The vestments are made from an ivory and straw-coloured brocade and ornamented with a copper and old-gold-coloured silk damask. They are fully lined in wine-red silk taffeta.
Although chasubles after the style of this period have frequently appeared on these pages, this is the first dalmatic of the period which we have made.
In the Archbasilica of S' Mary's Major, Rome is a display of historic vestments and recently, we included a photograph of a chasuble from that collection owned by S' Charles Borromeo. Adjacent to those vestments, is a dalmatic from the same period; it is shewn in the picture below.
By the 16th century, less and less was a distinction to be found between the form of the dalmatic and that of the tunic (the vestment worn by the subdeacon). Exactly why this is the case is unclear. The tunic came to be of the same size, shape and ornament as the dalmatic.
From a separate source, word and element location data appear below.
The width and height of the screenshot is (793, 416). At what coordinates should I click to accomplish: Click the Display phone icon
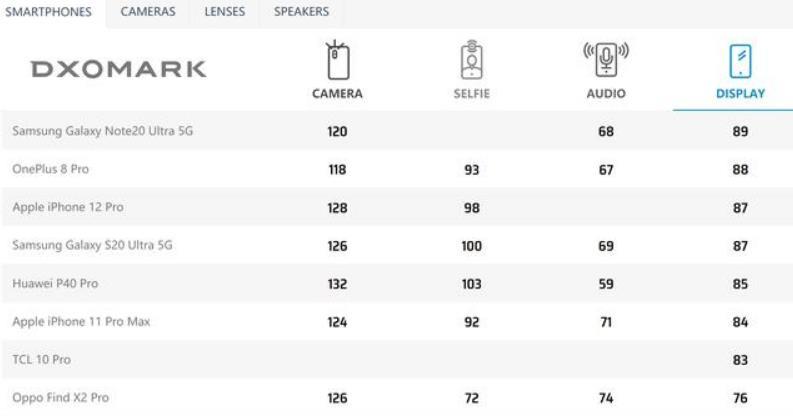[x=740, y=61]
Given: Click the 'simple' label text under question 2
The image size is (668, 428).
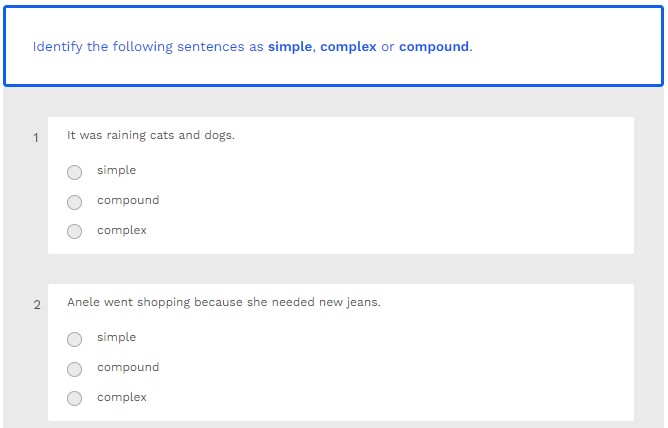Looking at the screenshot, I should point(116,338).
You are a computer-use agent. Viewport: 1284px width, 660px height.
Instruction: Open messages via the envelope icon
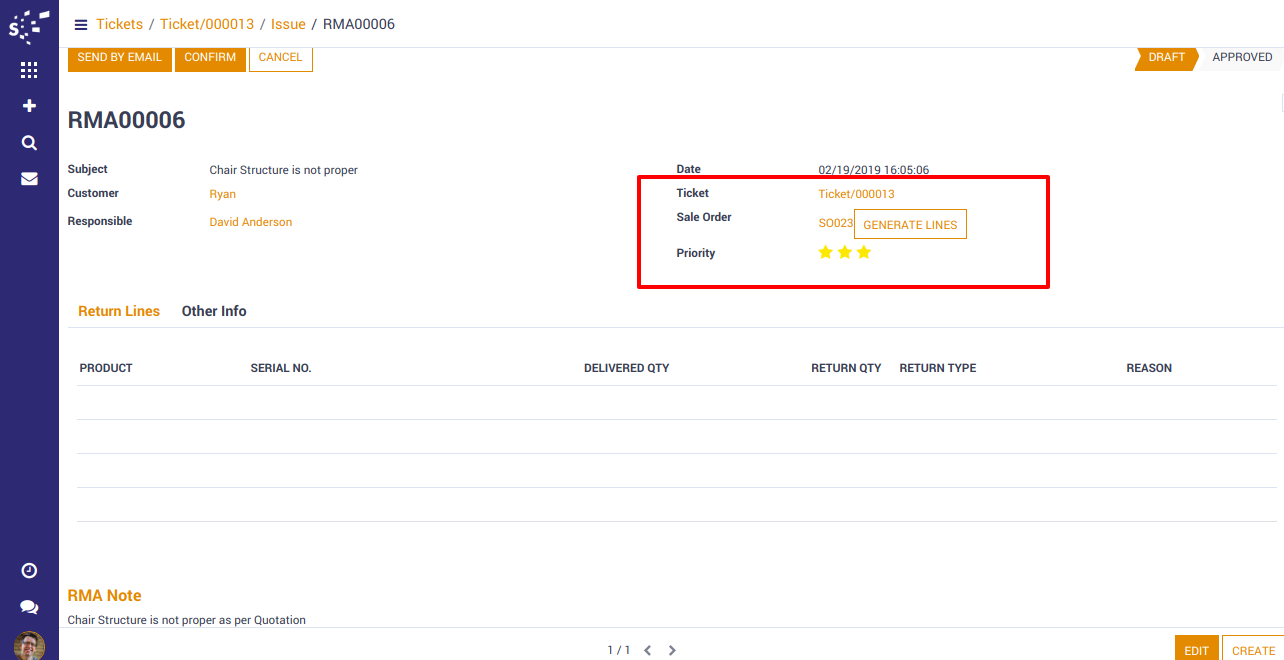[x=29, y=179]
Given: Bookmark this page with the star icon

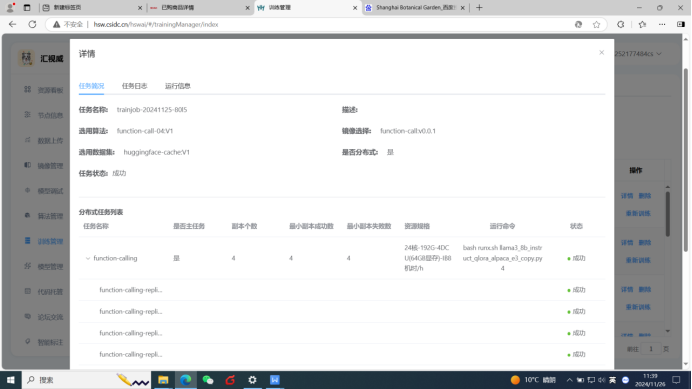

Some things are noteworthy about the dalmatic shewn in the adjacent picture. Firstly, it is very ample: a real garment, which would have extended almost to the wrist of the wearer and well below the knees. Secondly, the sleeves are sewn together, so that the wearer must pass his arm through them, according to the ancient form of the dalmatic. Notably absent from this dalmatic is the execrable degradation (originating in France and spreading throughout Europe during the Baroque), whereby the sleeves were not joined together but became large flaps of stiffened fabric moving about freely. Sad to say, brand new dalmatics for the Extraordinary Form are being made now in this debased manner, in the misguided belief that they are somehow "Traditional".
Secondly, we may observe the ornamentation, which by the 16th century had become somewhat stylised and continued to be so, typically, until well into the 20th century. The ancient practice was to decorate the dalmatic with two parallel lines called clavi (plural), running from either side of the collar of the vestment to its hem. In the mediaeval period, decorative rectangles of fabric called apparels began to be inserted in between the clavi, usually at the chest level, but also on the cuffs of the dalmatic. The dalmatic in the picture shews a later development: the clavi are very narrow and instead of a decorative apparel in between them, further parallel lines of braid are placed, at right angles to the clavi. Sometimes coats of arms and other devices were embroidered in this space.
Lastly may be observed the tassles. The origin of these had nothing to do with ornament. They were cords used to tie together the front and the back of the dalmatic at the neckline. Splitting the dalmatic in this manner at the shoulder seam made it much easier to put the garment on over the head. From something practical the tassles developed into something highly decorative - and often impractical.